Sample SCN photomicrographs from animals given an injection of either GRP (5 μl of 100 pmol/μl; top row) or saline (5 μl; bottom row) to the anterior third ventricle 1 h after activity onset (i.e., CT13) and perfused 90 min later (i.e., CT14.5). Each row represents three adjacent sections from the same animal processed for triple-labeled ICC (red, CalB; green, c-fos; blue, VP), haPer1 DiG ISH, and haPer2 DiG ISH, respectively. Dashed black and white lines represent the borders of the SCN and of the CalB and VP immunoreactivity defined in the first column. Given that the templates were defined in an adjacent section, the dashed black lines on the in situ hybridization photomicrographs represent a best estimate of regional boundaries in that section. The red asterisk indicates the location of a blood vessel found in all three adjacent sections.

Figure 3.

Bar graph representing the mean ± SEM of cell counts expressing c-fos, haPer1, or haPer2 after an injection of either GRP (5 μl of 100 pmol/μl) or saline (5 μl) to the anterior third ventricle 1 h after activity onset (i.e., CT13) and perfused 90 min later (i.e., CT14.5). The asterisk indicates a significant difference in the number of cells compared with the saline control (independent t tests; p < 0.01).

Figure 4.

Sample SCN photomicrographs from an untreated animal (first column), an animal exposed to a 30 min, 2100 lux light pulse at CT13 (second column), and an animal given an injection of GRP (5 μl of 100 pmol/μl) at CT13. All animals were perfused at CT14.5. Each column represents adjacent sections from the same animal processed either for triple-labeled immunocytochemistry (top row; red, CalB; green, c-fos; blue, VP) or for haPer1 DiG ISH (bottom row). Little c-fos or haPer1 expression is observed in the control animal. After a light pulse, the expression of both c-fos and haPer1 is observed in the CalB subregion as well as in the dorsolateral SCN. Most CalB cells in these light-treated animals appeared to contain c-fos. After a GRP injection, the expression of both c-fos and haPer1 is observed in the SCN, primarily in cells dorsal to the CalB region and lateral to the VP region. Little GRP-induced c-fos expression is observed in the CalB region.

Figure 5.

Photomicrographs triple-labeled for CalB (red), p-ERK (green), and VP (blue) depicting the spatial and temporal expression pattern of p-ERK in the SCN after injections of either saline (5 μl; top row) or GRP (5 μl of 100 pmol/μl; bottom row). Animals were given an injection to the anterior third ventricle at CT13 and were perfused 0, 15, 30, 45, 60, or 75 min later.

Figure 6.

Quantification of p-ERK expression (mean ± SEM number of cells) in the SCN after injections of either saline (5 μl) or GRP (5 μl of 100 pmol/μl).
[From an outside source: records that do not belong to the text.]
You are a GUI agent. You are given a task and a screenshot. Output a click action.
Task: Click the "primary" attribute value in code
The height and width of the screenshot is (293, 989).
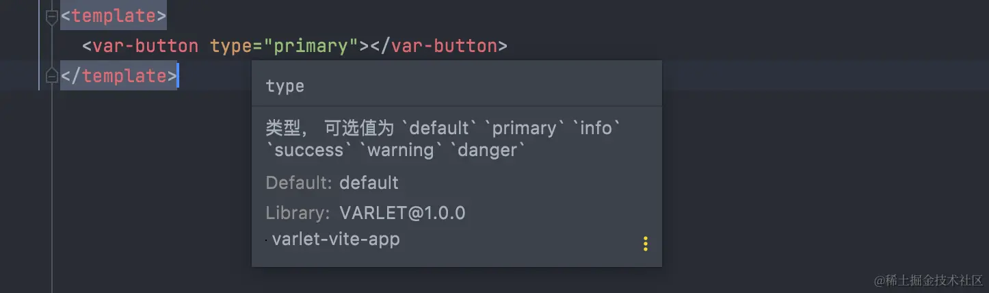[316, 46]
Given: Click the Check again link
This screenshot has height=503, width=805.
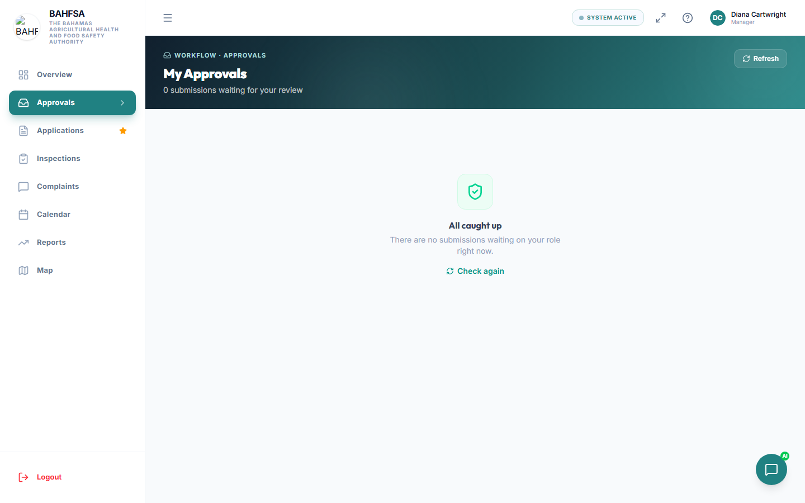Looking at the screenshot, I should [x=475, y=271].
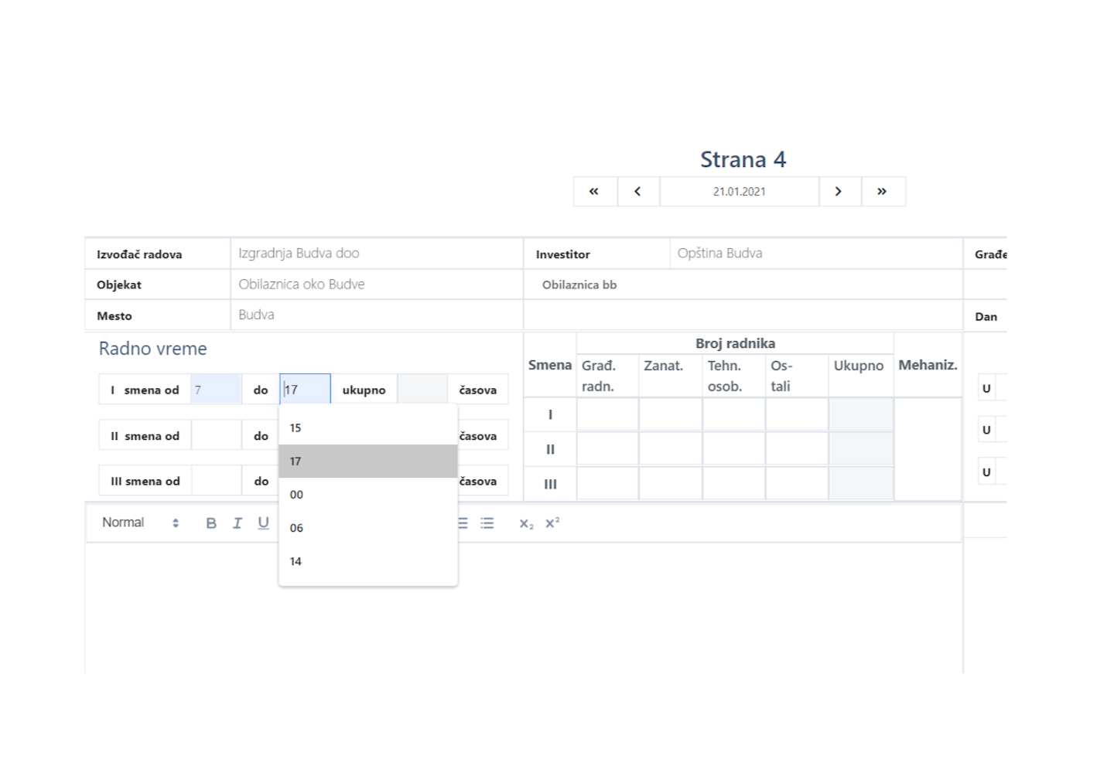Click the Izvođač radova input field
1114x773 pixels.
pyautogui.click(x=376, y=254)
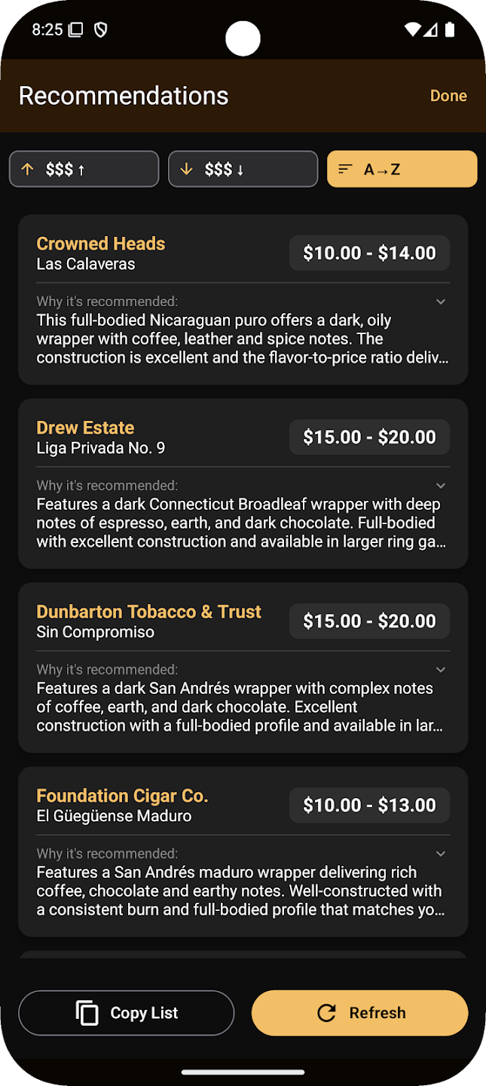Select the A→Z alphabetical sort option
This screenshot has height=1086, width=486.
point(402,169)
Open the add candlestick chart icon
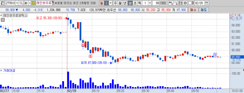This screenshot has height=93, width=244. 171,3
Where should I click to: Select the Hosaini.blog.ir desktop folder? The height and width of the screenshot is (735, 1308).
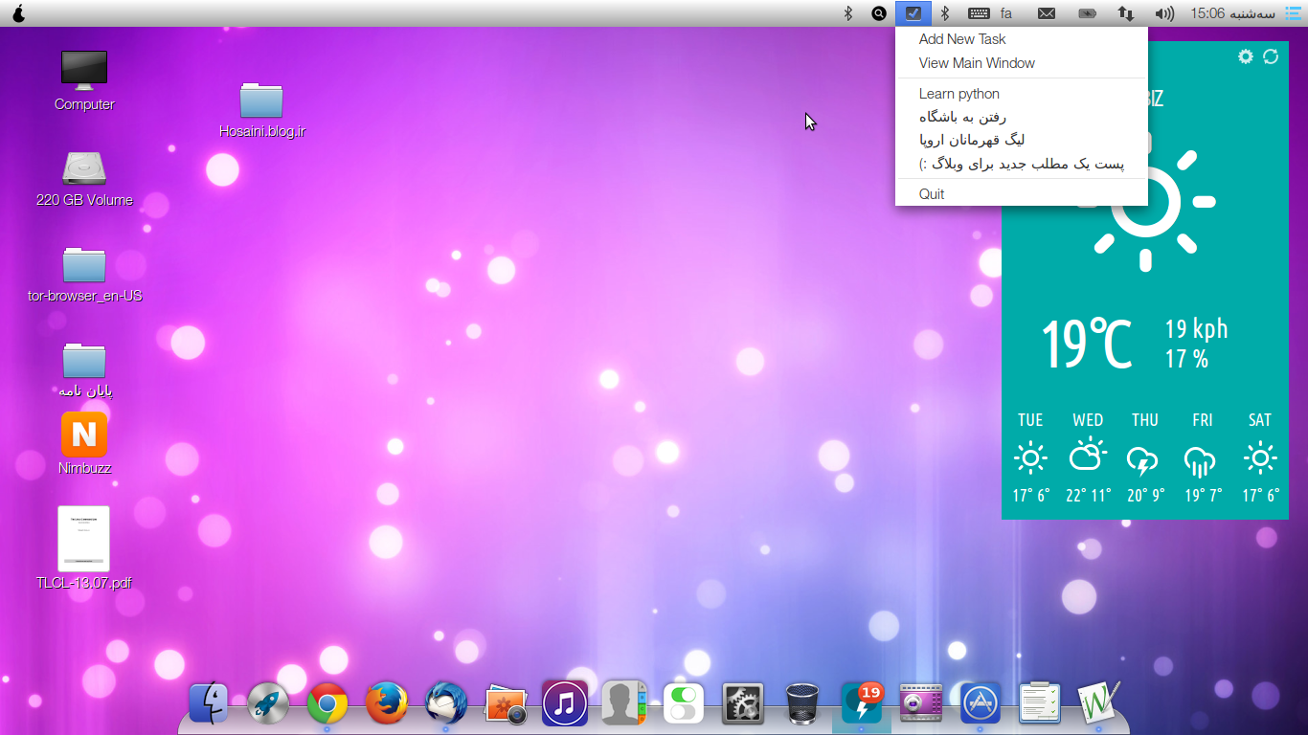tap(261, 101)
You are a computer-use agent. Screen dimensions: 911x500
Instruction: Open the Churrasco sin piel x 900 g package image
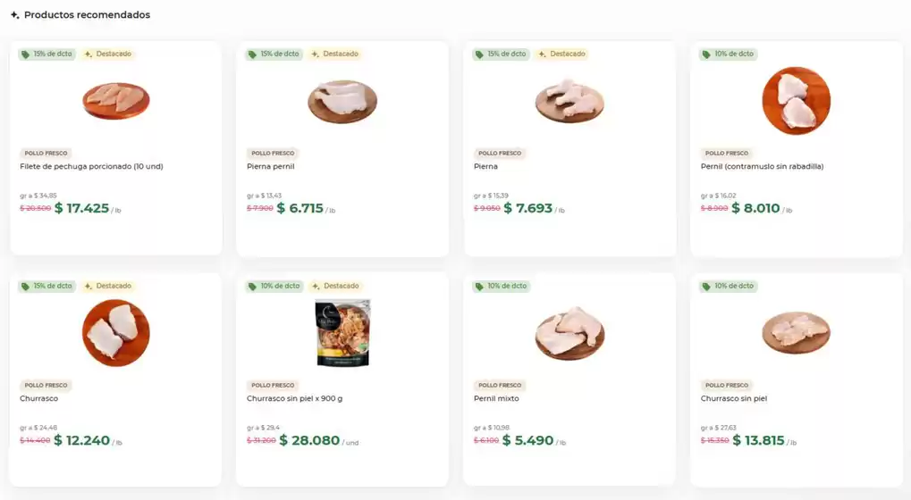tap(342, 333)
Animals were given an injection to the anterior third ventricle at CT13 and were perfused 0, 15, 30, 45, 60, 75, or 90 min later. The asterisk indicates a significant difference in the number of cells compared with the saline-treated control (Tukey's HSD; p < 0.05).

Figure 7.

A, Sample actogram from an animal receiving a CT13 third ventricle injection of GRP (5 μl of 100 pmol/μl) after CT12.5 pretreatment with either DMSO vehicle control (5 μl of 50% DMSO) or the MEK inhibitor U0126 (25 nmol in 5 μl of 50% DMSO). B, Bar graph representing the mean ± SEM phase shifts resulting from the following treatment: DMSO alone at CT12.5; DMSO at CT12.5 followed by GRP at CT13; and U0126 in DMSO at CT12.5 followed by GRP at CT13. The asterisk indicates a significant attenuation of the phase shift compared with the DMSO plus GRP control treatment (paired t test; p < 0.01).